→ **Page text**
However, by the end of that election campaign, Corbyn's party was neck-and-neck with May's Conservatives and she ended up losing her government's majority in parliament.
Johnson, by contrast, entered this campaign with no majority in parliament and with much smaller leads in the polls. Some recent opinion polls have already shown that lead starting to shrink.
Could what happened in 2017 be about to repeat itself?
Johnson is repeating May's failed campaign.
May fought the 2017 general election on a ticket of securing a large enough majority to deliver Brexit.
Her pitch - that voters should hand her enough members of Parliament to get the job done - was ultimately unsuccessful. Many voters backed Corbyn's alternative pitch of increasing spending on public services.
Johnson is essentially trying to replicate this message, but hopes that he will be more effective in getting it across to voters.
He may well succeed. However, there are reasons to believe that he won't.
Johnson could come unstuck in the debates
Johnson has agreed to take part in a series of one-on-one televised debates with Labour Party leader Jeremy Corbyn. His team believe that these debates will convince voters that the election is a choice between the prime minister and a Labour party leader, whom recent opinion polls suggest that the public is deeply dissatisfied with.
However, this confidence could be misplaced. Johnson's record in televised debates has not been good. He was widely seen to have fared badly during televised debates against former London Mayor Ken Livingstone and had similarly poor performances in the EU referendum campaign. Corbyn, by contrast, was judged by pundits to have outperformed expectations during televised debates in the last few years.
The 'remain' vote is now much more efficiently distributed
A fascinating Twitter thread by an Oxford University political researcher earlier this month suggested that Johnson's success in uniting the pro-Brexit vote might not translate into an actual lead in terms of seats.
Leonardo Carella's theory - which was illustrated with a deep, graphical dive into recent electoral data - suggests that the pro-Brexit vote in the UK is now much less efficiently distributed around the country than the "remain" vote.
To put it in simpler terms: Pro-Brexit parties appear to be competing for the same votes in the same parts of the country, whereas more pro-EU parties are stronger in different parts of the UK.
So while the split in the "remain" vote might appear to benefit the Conservatives in national vote share, that may not fully manifest as seats on a local level.
If you add to this the possibility of digitally organised tactical voting among "remain" voters, the political landscape does not look quite as advantageous to Johnson as it first appears.
Johnson will have to gain lots of ground just to stand still
This effect could be heightened for Johnson in certain parts of the UK.
Recent polls in Scotland suggest Johnson is set to lose significant numbers of seats north of the border. Other national polls suggest the Liberal Democrats would pick up several seats from Johnson's party in southern England.
This means that just to emerge with the same number of seats in Parliament he has, Johnson would need to make up every one of those lost seats, with additional seats taken from Labour.
If Labour's national vote remains at its current level in the polls, this may well be possible. However, if Johnson hopes to regain a majority, he will need to win seats from Labour that have not been won by the Conservative Party for decades, if ever.
The Labour voters Johnson needs could prove too difficult to budge
An interesting poll conducted last month found that the sort of Labour voters Johnson would need to target were actually motivated much more by issues such as the state of public services and cost of living than they were by Brexit.
That's why Johnson has spent so much time in recent months touring hospitals and announcing spending increases, in a bid to attract voters in the sort of northern Labour seats he needs to win a majority.
However, persuading these voters to back the Conservatives, after 10 years of spending cuts under a Conservative government, may prove simply too difficult.

(Stored data)
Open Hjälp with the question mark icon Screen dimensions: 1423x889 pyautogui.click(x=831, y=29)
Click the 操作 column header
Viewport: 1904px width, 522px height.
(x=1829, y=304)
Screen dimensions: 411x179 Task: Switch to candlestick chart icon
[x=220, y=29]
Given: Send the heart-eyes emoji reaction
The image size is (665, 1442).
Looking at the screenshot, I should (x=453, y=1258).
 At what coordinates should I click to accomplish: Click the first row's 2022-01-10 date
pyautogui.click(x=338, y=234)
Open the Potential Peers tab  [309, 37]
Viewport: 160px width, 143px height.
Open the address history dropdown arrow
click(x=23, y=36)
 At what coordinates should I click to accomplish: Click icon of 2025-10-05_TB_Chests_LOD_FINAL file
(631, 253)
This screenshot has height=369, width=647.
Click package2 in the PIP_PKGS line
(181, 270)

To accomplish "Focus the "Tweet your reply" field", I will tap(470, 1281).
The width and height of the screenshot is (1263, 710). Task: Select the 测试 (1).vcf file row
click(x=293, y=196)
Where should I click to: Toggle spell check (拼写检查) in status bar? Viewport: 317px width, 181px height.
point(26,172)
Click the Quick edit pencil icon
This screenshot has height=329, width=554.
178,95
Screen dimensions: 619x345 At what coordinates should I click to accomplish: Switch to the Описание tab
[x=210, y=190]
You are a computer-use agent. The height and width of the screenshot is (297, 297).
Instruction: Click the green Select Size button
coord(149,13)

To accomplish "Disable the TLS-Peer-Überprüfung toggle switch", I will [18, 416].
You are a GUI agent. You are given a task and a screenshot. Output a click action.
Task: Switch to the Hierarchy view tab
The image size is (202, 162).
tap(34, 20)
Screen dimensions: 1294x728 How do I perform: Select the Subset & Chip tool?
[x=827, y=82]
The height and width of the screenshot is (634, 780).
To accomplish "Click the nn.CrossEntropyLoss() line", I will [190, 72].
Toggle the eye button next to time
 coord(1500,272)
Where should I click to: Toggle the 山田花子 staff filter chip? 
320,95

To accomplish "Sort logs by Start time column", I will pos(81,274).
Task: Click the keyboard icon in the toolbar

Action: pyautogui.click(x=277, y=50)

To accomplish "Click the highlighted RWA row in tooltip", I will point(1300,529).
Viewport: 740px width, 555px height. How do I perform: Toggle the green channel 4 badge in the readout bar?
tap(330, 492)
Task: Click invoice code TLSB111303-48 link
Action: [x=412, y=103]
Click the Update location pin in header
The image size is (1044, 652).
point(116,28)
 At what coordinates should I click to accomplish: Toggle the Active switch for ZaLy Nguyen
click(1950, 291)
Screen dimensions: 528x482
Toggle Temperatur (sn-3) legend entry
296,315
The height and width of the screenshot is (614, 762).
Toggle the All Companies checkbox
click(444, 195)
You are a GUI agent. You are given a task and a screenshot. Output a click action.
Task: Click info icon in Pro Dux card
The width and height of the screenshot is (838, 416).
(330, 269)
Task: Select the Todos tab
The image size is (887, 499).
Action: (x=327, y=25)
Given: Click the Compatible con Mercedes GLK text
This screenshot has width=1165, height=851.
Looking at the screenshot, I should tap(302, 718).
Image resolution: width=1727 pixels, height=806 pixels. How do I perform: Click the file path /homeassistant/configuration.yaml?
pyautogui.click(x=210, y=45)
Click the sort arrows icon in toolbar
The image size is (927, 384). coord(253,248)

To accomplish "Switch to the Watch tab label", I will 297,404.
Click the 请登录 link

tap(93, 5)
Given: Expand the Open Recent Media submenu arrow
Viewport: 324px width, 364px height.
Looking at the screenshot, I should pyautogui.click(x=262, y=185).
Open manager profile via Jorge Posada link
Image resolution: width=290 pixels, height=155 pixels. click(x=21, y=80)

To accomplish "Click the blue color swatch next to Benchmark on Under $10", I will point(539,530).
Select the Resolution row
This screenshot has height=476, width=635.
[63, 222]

→ **Questions to answer**
**A)** Copy word for word the part of the article on Johnson's election campaign from "Her pitch - that" to "that he won't.".
**B)** In the article on Johnson's election campaign, which former London Mayor did Johnson face in televised debates?

→ **Answers for each item**
**A)**
Her pitch - that voters should hand her enough members of Parliament to get the job done - was ultimately unsuccessful. Many voters backed Corbyn's alternative pitch of increasing spending on public services.
Johnson is essentially trying to replicate this message, but hopes that he will be more effective in getting it across to voters.
He may well succeed. However, there are reasons to believe that he won't.

**B)** Ken Livingstone